• [Assignment]: Repeat every entry word for word, skipping the pictures.
[[ Supplied entries, beginning ]]
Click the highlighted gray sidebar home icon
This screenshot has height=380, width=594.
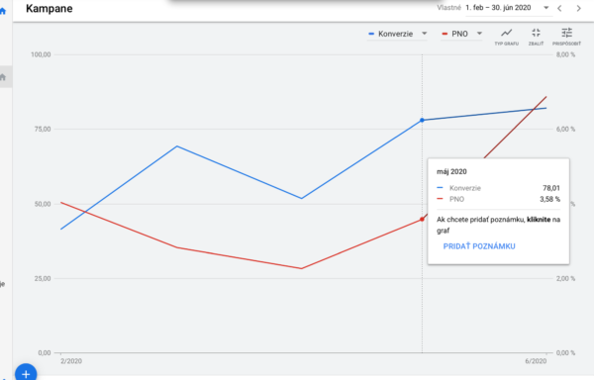[x=3, y=77]
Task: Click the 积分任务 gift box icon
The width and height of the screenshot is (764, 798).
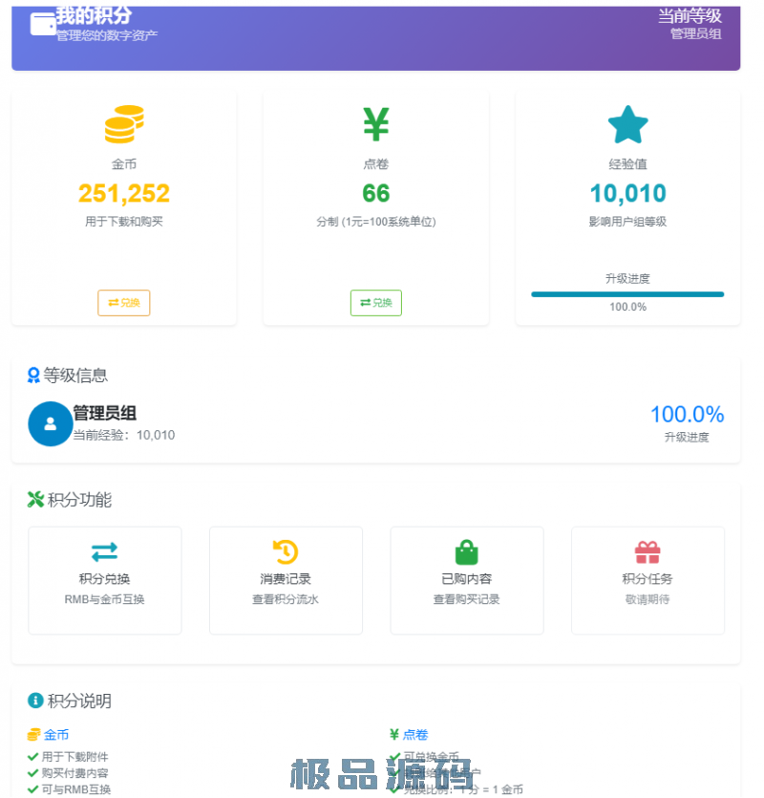Action: pyautogui.click(x=647, y=552)
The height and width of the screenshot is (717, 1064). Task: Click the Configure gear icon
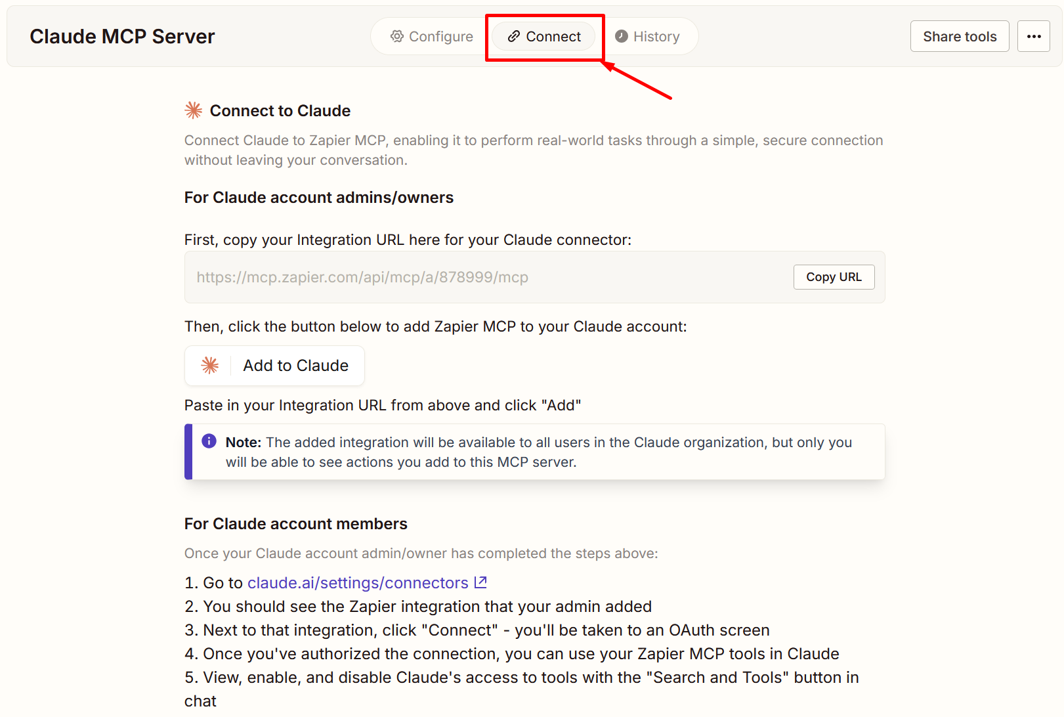pyautogui.click(x=396, y=36)
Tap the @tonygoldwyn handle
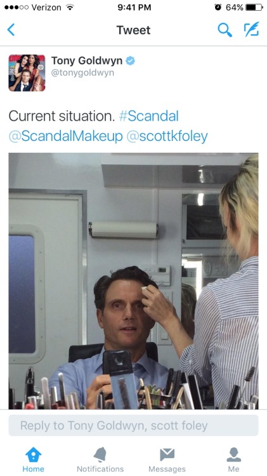The height and width of the screenshot is (476, 267). pyautogui.click(x=82, y=73)
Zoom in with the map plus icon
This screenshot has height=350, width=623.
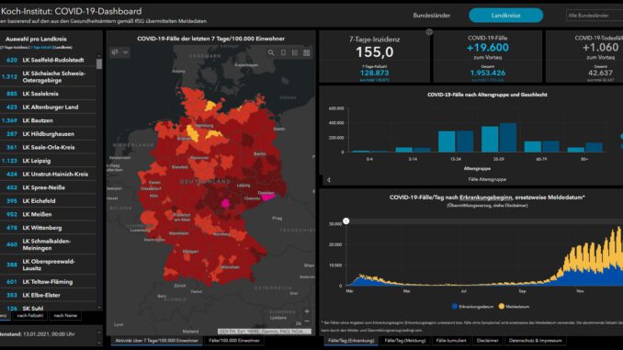point(307,311)
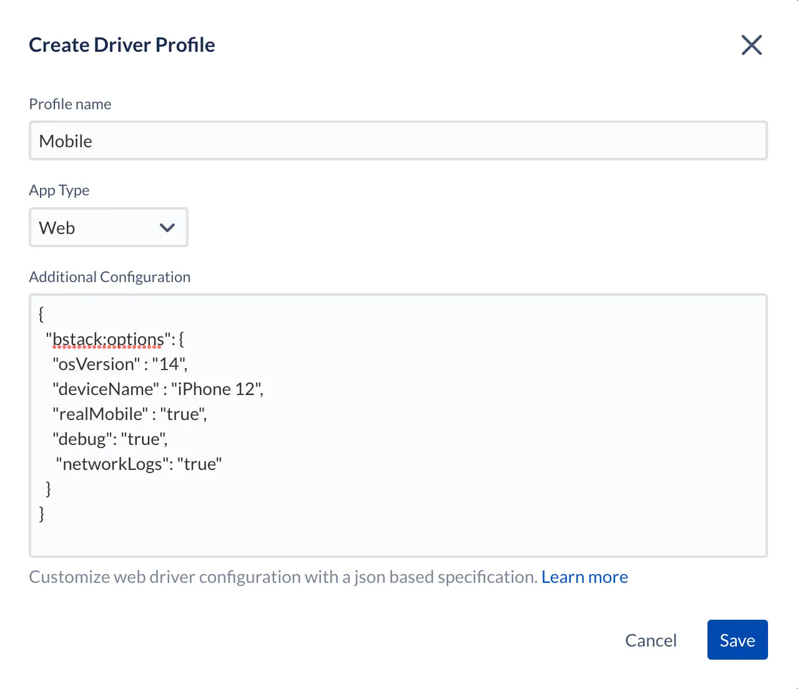Open the Learn more link
The width and height of the screenshot is (798, 689).
584,577
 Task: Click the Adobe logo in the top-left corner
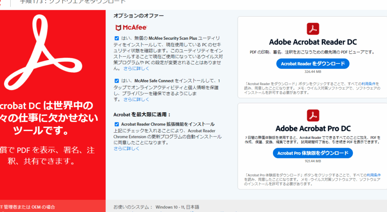(2, 2)
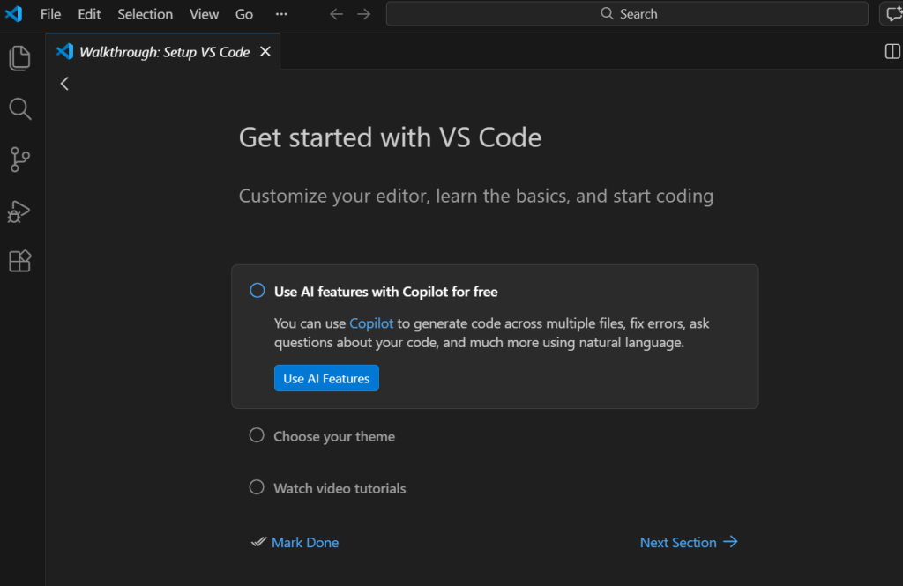Open Copilot chat icon in title bar

[892, 14]
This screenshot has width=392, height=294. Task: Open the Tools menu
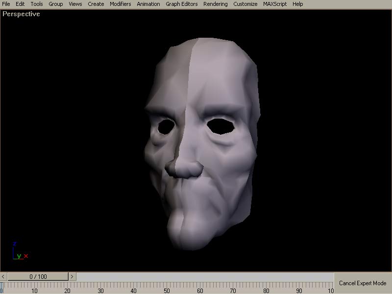coord(37,4)
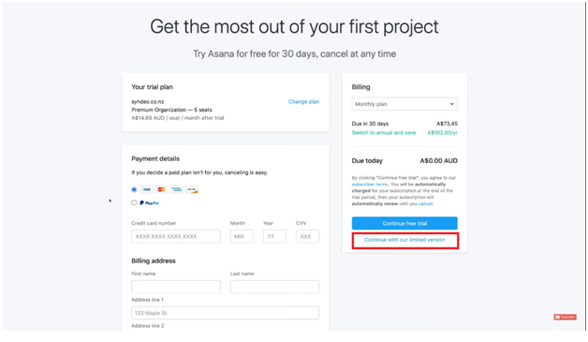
[[ Supplied entries, end ]]
• [Your response]:
Click the highlighted gray sidebar home icon
This screenshot has height=380, width=594.
[x=3, y=77]
Task: Click the 积分任务 gift box icon
The width and height of the screenshot is (764, 798).
Action: pyautogui.click(x=647, y=552)
The height and width of the screenshot is (717, 1064). Task: Click the Configure gear icon
pyautogui.click(x=396, y=36)
Tap the @tonygoldwyn handle
The height and width of the screenshot is (476, 267). pyautogui.click(x=82, y=73)
Zoom in with the map plus icon
This screenshot has height=350, width=623.
point(307,311)
Open the Learn more link
The width and height of the screenshot is (798, 689).
584,577
 Task: Click the Adobe logo in the top-left corner
(2, 2)
Open Copilot chat icon in title bar

[892, 14]
This screenshot has width=392, height=294. Task: Open the Tools menu
coord(37,4)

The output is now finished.